I recently attended a nutrition seminar on sleep and learned how important quality sleep is for our bodies and our brains. We need 7-8 hours of sleep every night - the average American only gets 6.3 hours. The presenter emphasized that although there are many important things going on while we are sleeping, the major purpose of sleep is to restore brain energy reserves that are depleted during our waking state. Interesting to note that while our brain is only 2% of our body weight it uses 20% of our total energy!
Here’s the part I want you to really pay attention to: When it comes to energy reserves, the brain is different from the body. Body cells can use carbohydrates, fats and protein for energy. However, neurons, the nerve cells that make up your brain, can only use carbohydrates. Yep... read that one again:
Your brain can only use carbohydrates for energy.

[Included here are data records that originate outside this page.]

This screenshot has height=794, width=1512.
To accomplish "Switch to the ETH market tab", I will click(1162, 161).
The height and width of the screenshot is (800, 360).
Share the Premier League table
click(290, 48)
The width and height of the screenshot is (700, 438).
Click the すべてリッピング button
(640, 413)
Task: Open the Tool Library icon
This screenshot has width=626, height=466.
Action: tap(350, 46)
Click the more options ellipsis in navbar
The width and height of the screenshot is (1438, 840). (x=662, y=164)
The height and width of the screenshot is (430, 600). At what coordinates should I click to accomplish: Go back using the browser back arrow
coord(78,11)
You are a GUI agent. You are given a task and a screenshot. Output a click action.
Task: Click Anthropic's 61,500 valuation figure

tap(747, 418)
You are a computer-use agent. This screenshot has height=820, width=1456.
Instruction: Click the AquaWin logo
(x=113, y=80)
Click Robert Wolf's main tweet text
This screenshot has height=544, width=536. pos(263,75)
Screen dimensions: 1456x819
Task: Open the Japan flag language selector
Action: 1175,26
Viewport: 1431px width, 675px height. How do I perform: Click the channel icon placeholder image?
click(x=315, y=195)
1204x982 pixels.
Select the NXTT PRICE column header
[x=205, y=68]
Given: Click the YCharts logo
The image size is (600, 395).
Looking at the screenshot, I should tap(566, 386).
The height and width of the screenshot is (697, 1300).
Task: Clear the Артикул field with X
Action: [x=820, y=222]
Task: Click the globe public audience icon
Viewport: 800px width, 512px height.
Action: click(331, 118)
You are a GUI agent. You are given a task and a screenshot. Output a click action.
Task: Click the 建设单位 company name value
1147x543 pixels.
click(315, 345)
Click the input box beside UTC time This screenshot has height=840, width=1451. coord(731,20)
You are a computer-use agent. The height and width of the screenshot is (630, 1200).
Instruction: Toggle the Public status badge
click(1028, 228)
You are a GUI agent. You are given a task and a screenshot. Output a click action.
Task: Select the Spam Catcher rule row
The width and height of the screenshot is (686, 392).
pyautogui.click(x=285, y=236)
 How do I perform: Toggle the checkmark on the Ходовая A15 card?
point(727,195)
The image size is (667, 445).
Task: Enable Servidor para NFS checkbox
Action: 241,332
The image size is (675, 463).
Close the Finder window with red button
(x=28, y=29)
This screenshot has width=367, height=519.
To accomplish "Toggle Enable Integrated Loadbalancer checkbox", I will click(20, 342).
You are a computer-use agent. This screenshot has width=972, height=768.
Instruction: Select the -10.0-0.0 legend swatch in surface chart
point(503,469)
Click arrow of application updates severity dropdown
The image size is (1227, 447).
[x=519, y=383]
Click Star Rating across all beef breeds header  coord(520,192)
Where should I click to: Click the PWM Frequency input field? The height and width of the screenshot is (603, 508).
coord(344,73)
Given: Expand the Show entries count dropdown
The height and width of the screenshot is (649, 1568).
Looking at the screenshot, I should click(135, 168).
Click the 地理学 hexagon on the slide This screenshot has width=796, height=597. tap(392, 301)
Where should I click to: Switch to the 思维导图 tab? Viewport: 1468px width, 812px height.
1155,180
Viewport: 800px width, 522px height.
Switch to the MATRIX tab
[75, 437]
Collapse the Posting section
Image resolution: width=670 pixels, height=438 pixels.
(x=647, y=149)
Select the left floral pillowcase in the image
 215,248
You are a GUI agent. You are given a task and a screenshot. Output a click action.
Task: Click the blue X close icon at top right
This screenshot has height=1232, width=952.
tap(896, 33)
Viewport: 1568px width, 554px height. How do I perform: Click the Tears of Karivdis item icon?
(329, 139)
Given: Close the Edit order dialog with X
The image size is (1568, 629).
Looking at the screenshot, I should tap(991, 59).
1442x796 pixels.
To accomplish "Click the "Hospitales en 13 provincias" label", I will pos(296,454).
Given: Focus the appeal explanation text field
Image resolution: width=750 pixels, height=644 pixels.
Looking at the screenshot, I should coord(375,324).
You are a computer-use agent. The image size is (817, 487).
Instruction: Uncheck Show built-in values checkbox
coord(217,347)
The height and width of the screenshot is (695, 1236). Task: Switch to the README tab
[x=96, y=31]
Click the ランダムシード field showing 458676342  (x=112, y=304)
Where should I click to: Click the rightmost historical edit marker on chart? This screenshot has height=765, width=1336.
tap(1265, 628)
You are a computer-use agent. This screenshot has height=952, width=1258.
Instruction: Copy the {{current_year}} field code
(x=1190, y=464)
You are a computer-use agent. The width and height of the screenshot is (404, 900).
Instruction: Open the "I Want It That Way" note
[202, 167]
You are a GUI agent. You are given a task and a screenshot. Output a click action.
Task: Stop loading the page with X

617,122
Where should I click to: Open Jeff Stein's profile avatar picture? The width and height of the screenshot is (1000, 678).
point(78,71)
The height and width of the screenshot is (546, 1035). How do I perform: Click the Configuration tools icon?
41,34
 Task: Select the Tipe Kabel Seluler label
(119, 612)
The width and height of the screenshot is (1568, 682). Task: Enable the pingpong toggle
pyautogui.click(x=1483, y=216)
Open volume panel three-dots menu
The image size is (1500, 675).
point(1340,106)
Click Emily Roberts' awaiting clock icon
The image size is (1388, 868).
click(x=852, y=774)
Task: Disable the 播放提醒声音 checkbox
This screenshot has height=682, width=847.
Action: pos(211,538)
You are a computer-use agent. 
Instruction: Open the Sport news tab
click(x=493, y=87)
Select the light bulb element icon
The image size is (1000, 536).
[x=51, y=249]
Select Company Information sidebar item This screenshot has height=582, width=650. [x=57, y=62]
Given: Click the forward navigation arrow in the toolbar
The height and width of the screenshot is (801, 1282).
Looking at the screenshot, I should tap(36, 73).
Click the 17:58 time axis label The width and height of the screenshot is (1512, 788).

Here’s just a little biochemistry 101 for you. When you eat carbohydrates they are broken down into glucose to use for energy…your brain is happy. When you limit your carbohydrates, your brain says, 'hey I still need glucose but there isn’t any coming from carbs so I will break down her muscle mass' (fancy name for this process is Gluconeogenesis). You can, as a default back up plan, make glucose from muscle (keeps your brain still functioning but at the expense of your muscle mass which includes vital organs like your heart). Lastly, we can break down our fat that we eat and fat stores but the by product of breaking down fat are ketones, not glucose, and although our bodies can use ketones for energy, our brains CANNOT!!
So here are the implications of this. If you fast, go on very low calorie diets or limit the good carbs in your diet you will 1) break down your muscle resulting in a lowered metabolism and 2) your brain will not get the energy and oxygen that it needs to work optimally. What does that mean? 1) A lowered metabolism means you burn fewer calories and you have less energy. Typically resulting in weight gain. 2) A brain that is starved of energy is sluggish & foggy and consequently tends to result in making poor choices that often don’t support good health. Over time, this deprives the brain of energy and oxygen and increases the likelihood of dementia and Alzheimers.
So…back to square one. At least 50-60 % of your calories should come from whole grains, fruits & vegetables, 25% of your calories from good fats like eggs, avocados and olive oil, and 15 % from protein sources like lean meats, nuts, beans and dairy.